*** Opening GIVEN DATA ***

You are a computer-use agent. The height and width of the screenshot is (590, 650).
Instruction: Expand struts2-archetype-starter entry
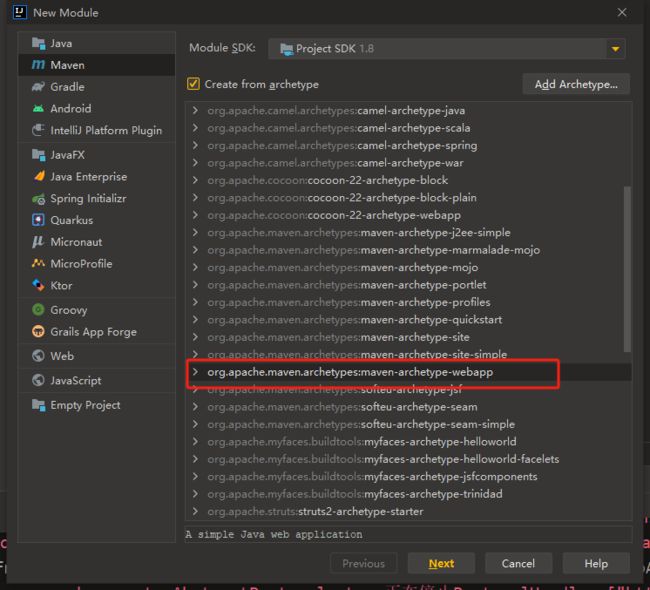tap(195, 511)
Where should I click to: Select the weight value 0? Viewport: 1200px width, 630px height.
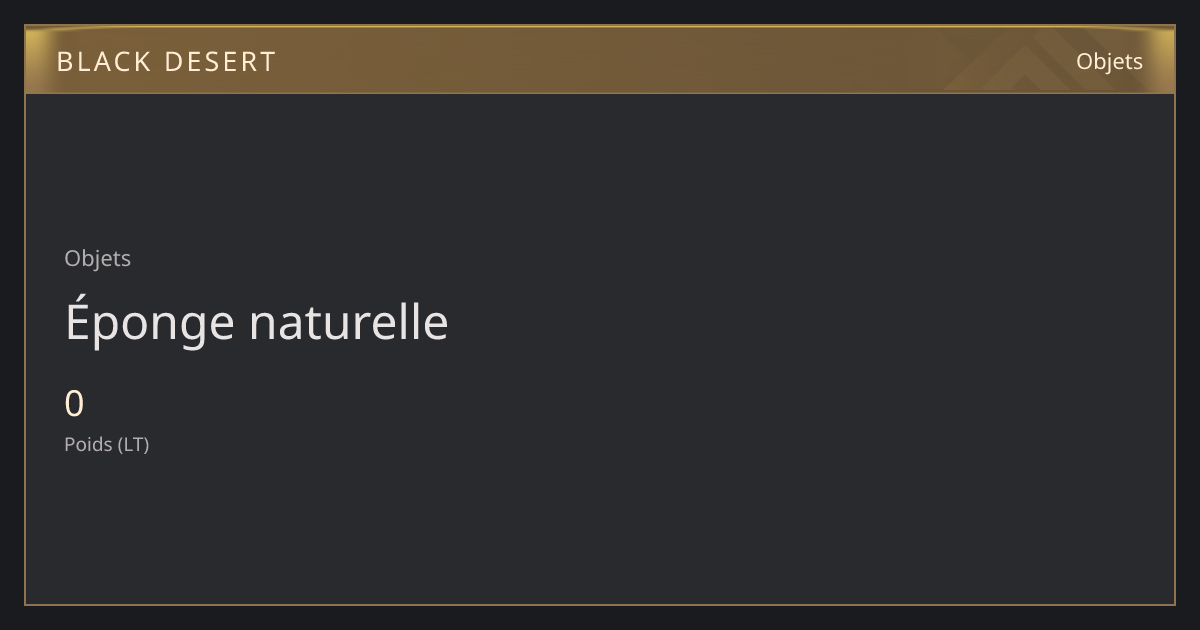pyautogui.click(x=74, y=404)
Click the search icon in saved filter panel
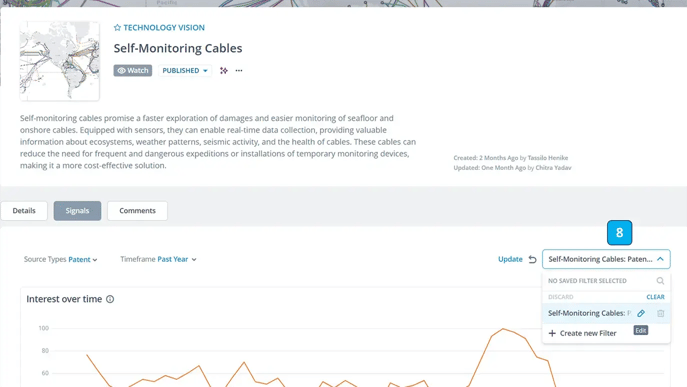The image size is (687, 387). [660, 280]
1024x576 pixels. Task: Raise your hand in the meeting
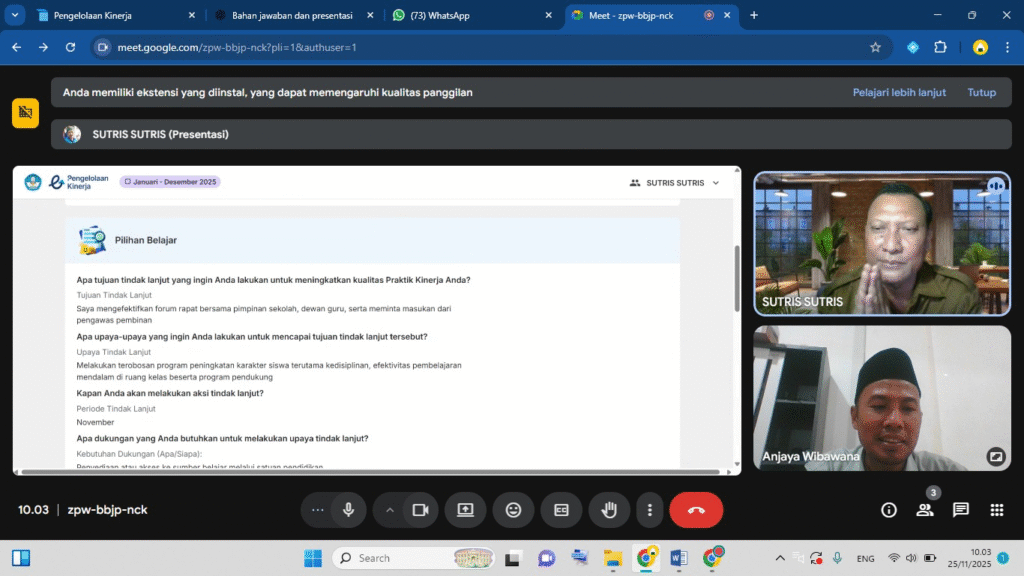click(x=609, y=510)
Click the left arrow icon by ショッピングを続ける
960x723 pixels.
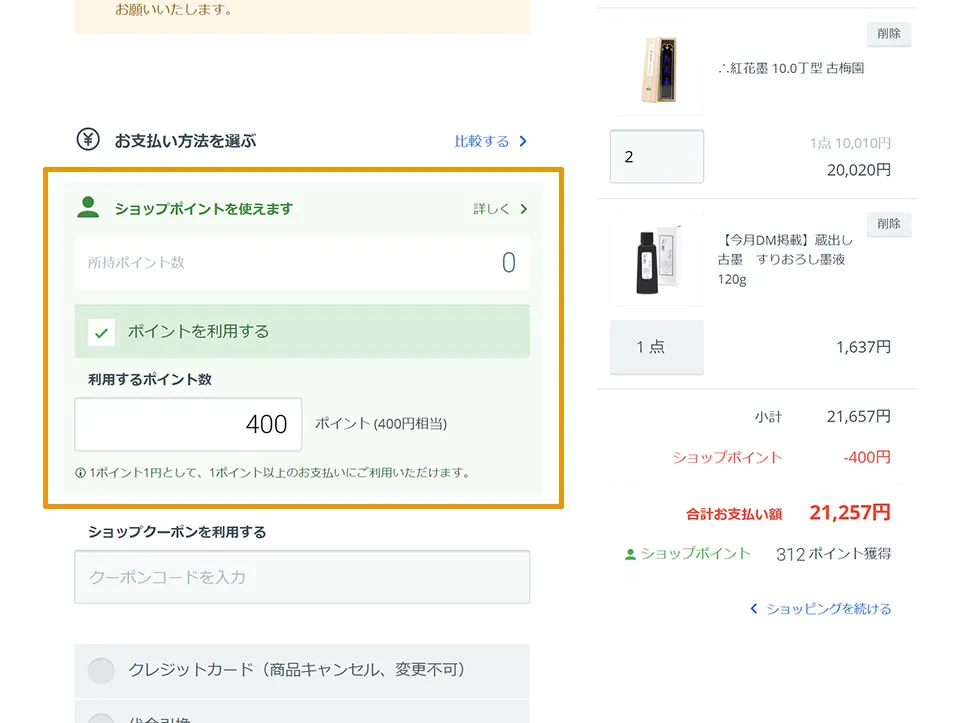click(754, 608)
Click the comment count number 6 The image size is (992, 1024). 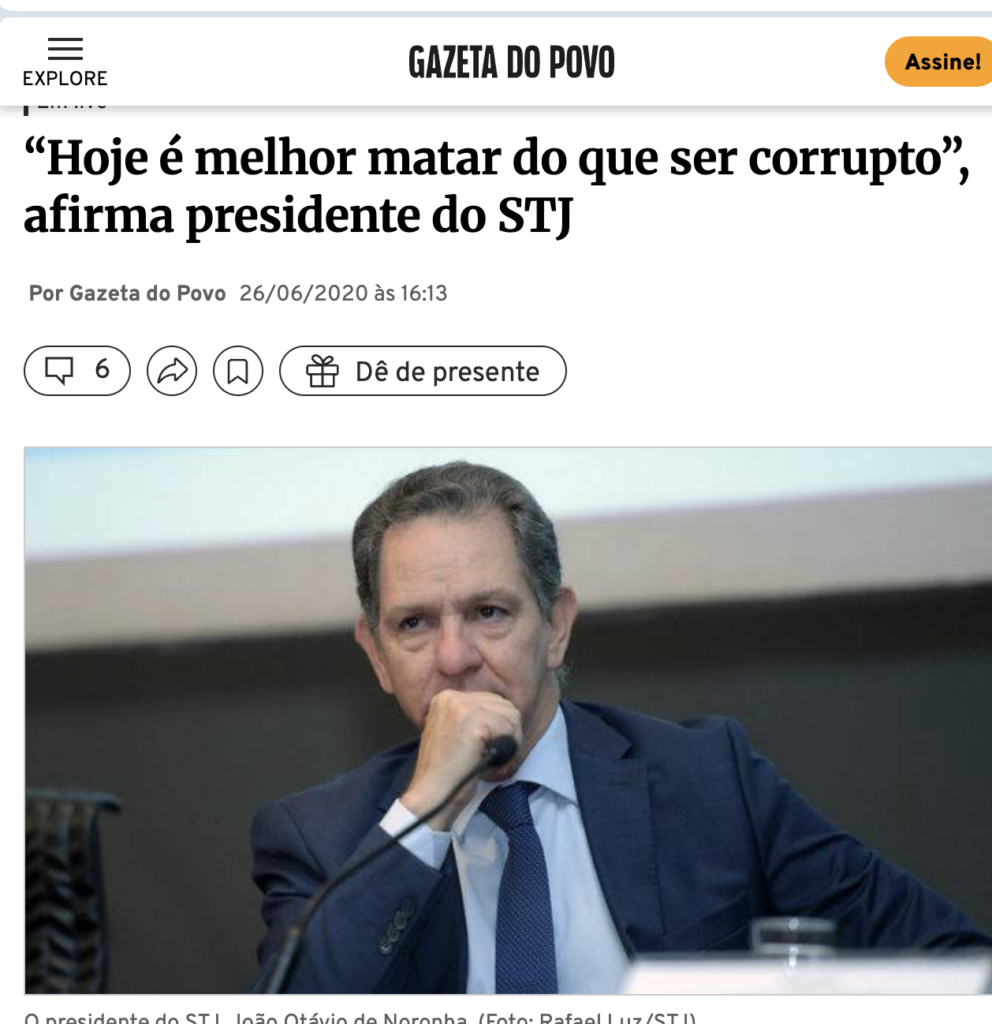(102, 370)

*** Closing GIVEN DATA ***

WORK REQUIRED: Everything from the line above that contains "Where should I" down to the line that contains "Click the left arrow icon by ショッピングを続ける" must be reproduced exactly, both ends included. Omit the pictures.

OUTPUT FOR THIS TASK:
Where should I click to: Select the weight value 0? Viewport: 1200px width, 630px height.
pyautogui.click(x=74, y=404)
Click the search icon in saved filter panel
The image size is (687, 387). [660, 280]
1024x576 pixels. Task: Raise your hand in the meeting
click(x=609, y=510)
Click the left arrow icon by ショッピングを続ける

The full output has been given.